Programs in developing countries have demonstrated that integrating of RTI/STI prevention and control with existing health programs and services is feasible. RTI/STI services can be integrated at every level of the health care delivery system, ranging from the national level to the provincial and district levels to the service-delivery level. Although RTI/STI services commonly have been integrated with family planning services and programs, they can also be integrated with maternal and child health care services, primary health care clinics, school health programs, and HIV/AIDS prevention and control programs.

Lessons learned from efforts to integrate RTI/STI services with other health services include:

  • It is important to involve all interested parties, including providers, staff, and community members, in the design and implementation of the integration framework.
  • No one model of integration is universally effective: prevalence of disease, health-seeking behavior, and clinical capacity will determine the most effective prevention and treatment interventions in a given environment.
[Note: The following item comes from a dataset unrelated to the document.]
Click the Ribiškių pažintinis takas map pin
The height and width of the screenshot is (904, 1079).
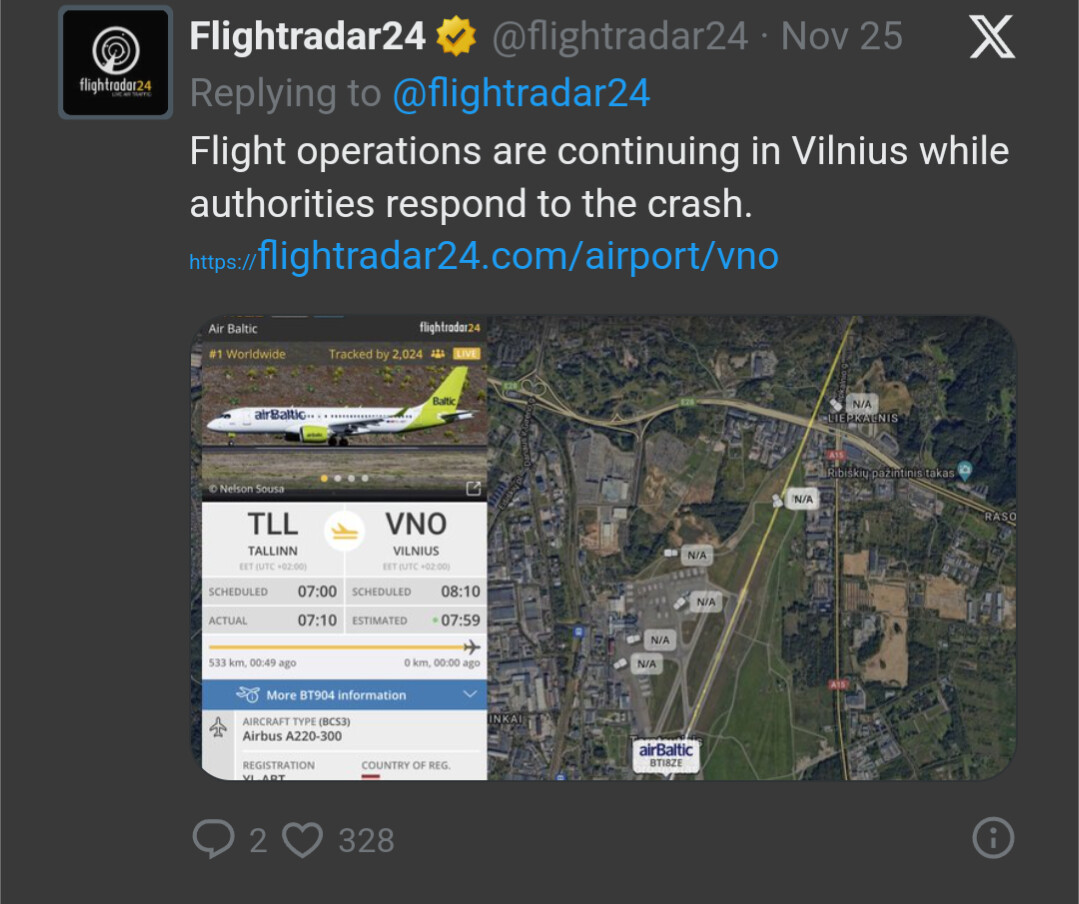[964, 469]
  • Clear, standardized service protocols and guidelines help ensure successful implementation of services.
  • Training in counseling and interpersonal communication skills can help providers openly discuss reproductive health issues with clients.
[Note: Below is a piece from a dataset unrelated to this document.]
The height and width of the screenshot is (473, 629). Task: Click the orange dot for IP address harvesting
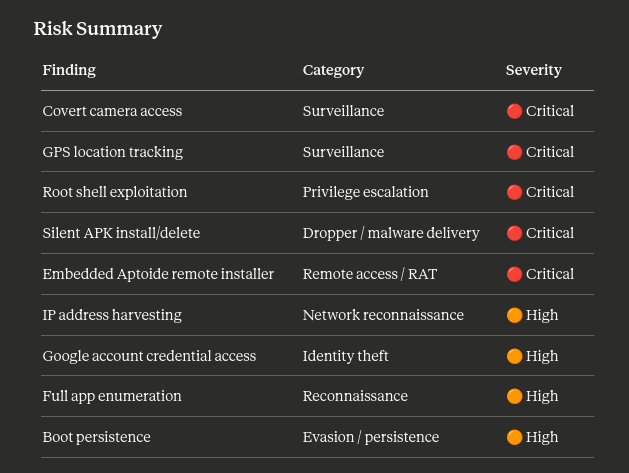point(514,315)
  • Training should be participatory and practical.
  • Supervision of providers at all levels is critical for continuing skill development.
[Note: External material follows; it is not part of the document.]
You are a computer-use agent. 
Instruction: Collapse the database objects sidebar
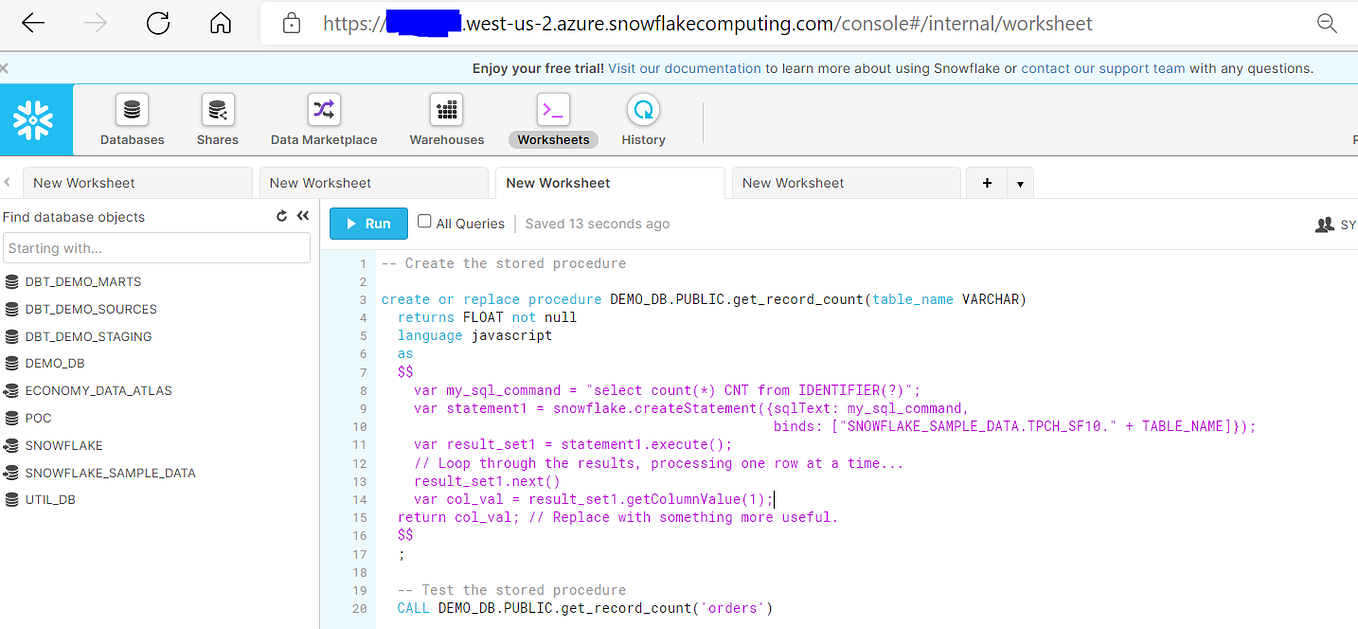point(302,215)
  • Relying on clinical signs and symptoms for the diagnosis and treatment of RTIs (syndromic management), can be effective in resource-poor settings, although the sensitivity and specificity of some protocols (for example, for diagnosing chlamydia and gonorrhea in women) in some settings is low.
  • Collaborating with other institutions and providers can reduce the human and financial costs of implementing integrated services.
  • Making effective drugs affordable and available at the peripheral level is important for the efficient management of STIs.
  • Notifying partners of infected men and women helps STI services to reach at-risk individuals and offers opportunities to provide focused STI/HIV education.
  • Counseling about risk and helping clients choose appropriate family planning methods is an important element of any FP or STI program. (See RHO's Contraceptive Methods section.)
  • FP and reproductive health services can help prevent RTIs by promoting condoms, promoting safe-sex practices, and counseling to improve knowledge, change personal perceptions of risk, and influence behavior.
  • Improving STI control services can improve the quality of all services provided.
  • Targeted interventions to reduce STIs among certain groups, such as commercial sex workers or pregnant women, can improve the reproductive health of the larger community.

Further research is needed to determine how integrated services can best be delivered in various contexts, including within the framework of health sector reform, and to measure the impact of integrated services on indicators of health and behavior (Askew and Maggwa 2002; Foreit et al. 2002).